Background and Aims: Postoperative pain delays recovery after laparoscopic cholecystectomy which is done as a daycare surgery. Opioid analgesia carries adverse effects like nausea, vomiting and respiratory depression which can affect postoperative recovery. Our aim was to compare lignocaine infusion with saline infusion as perioperative ERAS measure for postoperative analgesia in laparoscopic cholecystectomy.

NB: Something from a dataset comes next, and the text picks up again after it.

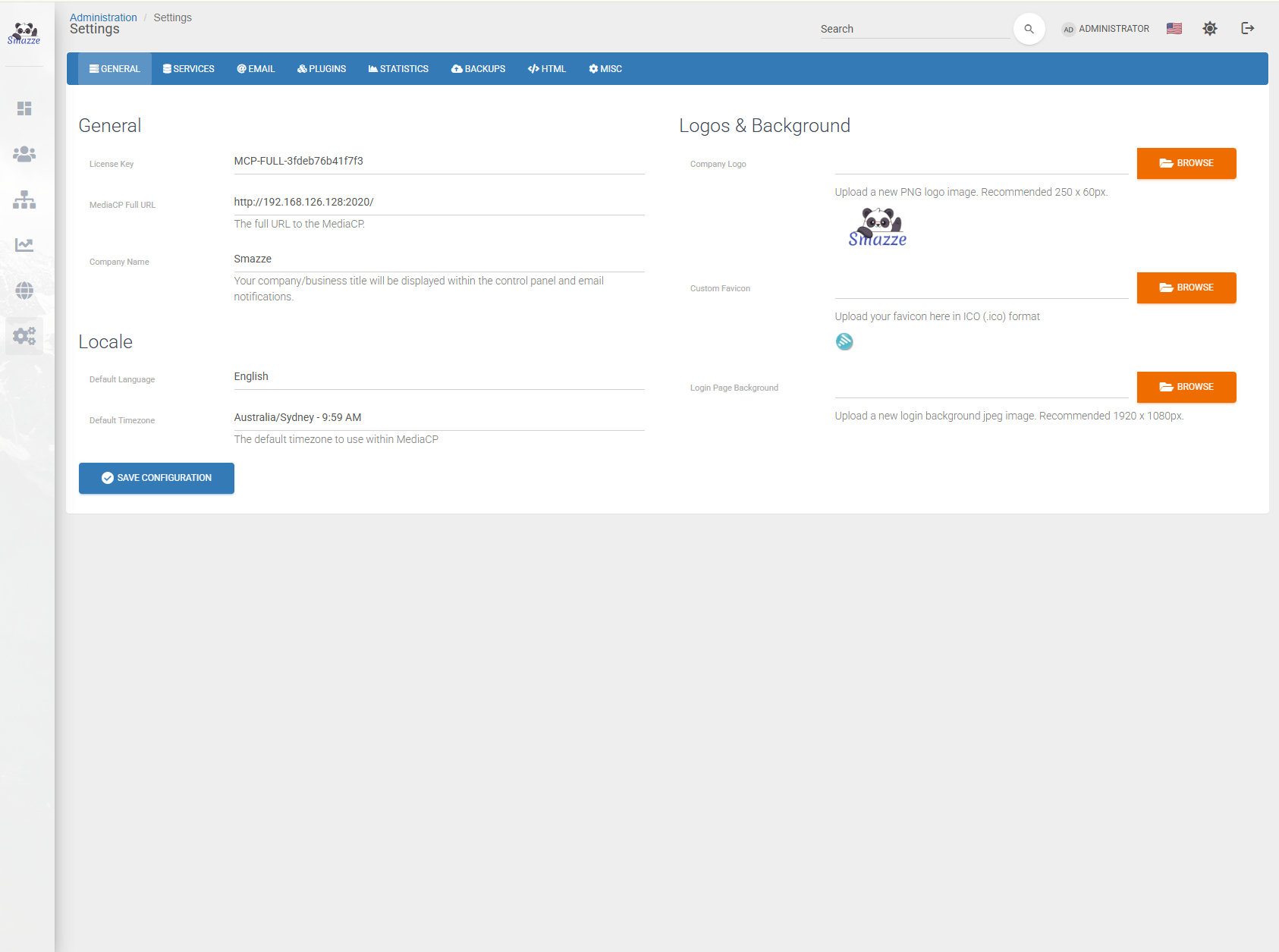Click the logout icon
Viewport: 1279px width, 952px height.
coord(1247,29)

Method: After obtaining ethical clearance, 40 patients undergoing laparoscopic cholecystectomy were randomised by computer generated codes in to two groups A and B. In group B two subjects were moved out of study, so two in group A were also excluded to make the two groups equal. Group A received saline and group B received 2mg/kg/h lignocaine infusion intravenously which were stopped at the end of the surgery. Postoperative pain was assessed by NRS score at definite time intervals 0 (admission to postoperative anesthesia care unit), 2nd, 4th, 6th, 8th, 10th, 12th and 24th hours. Time at which first rescue analgesia was requested, total analgesic requirements, mean NRS score and side effects were noted.

Results: At every time interval, patients in lignocaine group had delayed time to request for rescue analgesia, less analgesic requirements and mean NRS. (P value <0.05). No side effects or signs of toxicity were noted in lignocaine group.

Conclusion: Perioperative lignocaine infusion is an efficient, safe and cost-effective armamentarium in implementing ERAS in laparoscopic cholecystectomy.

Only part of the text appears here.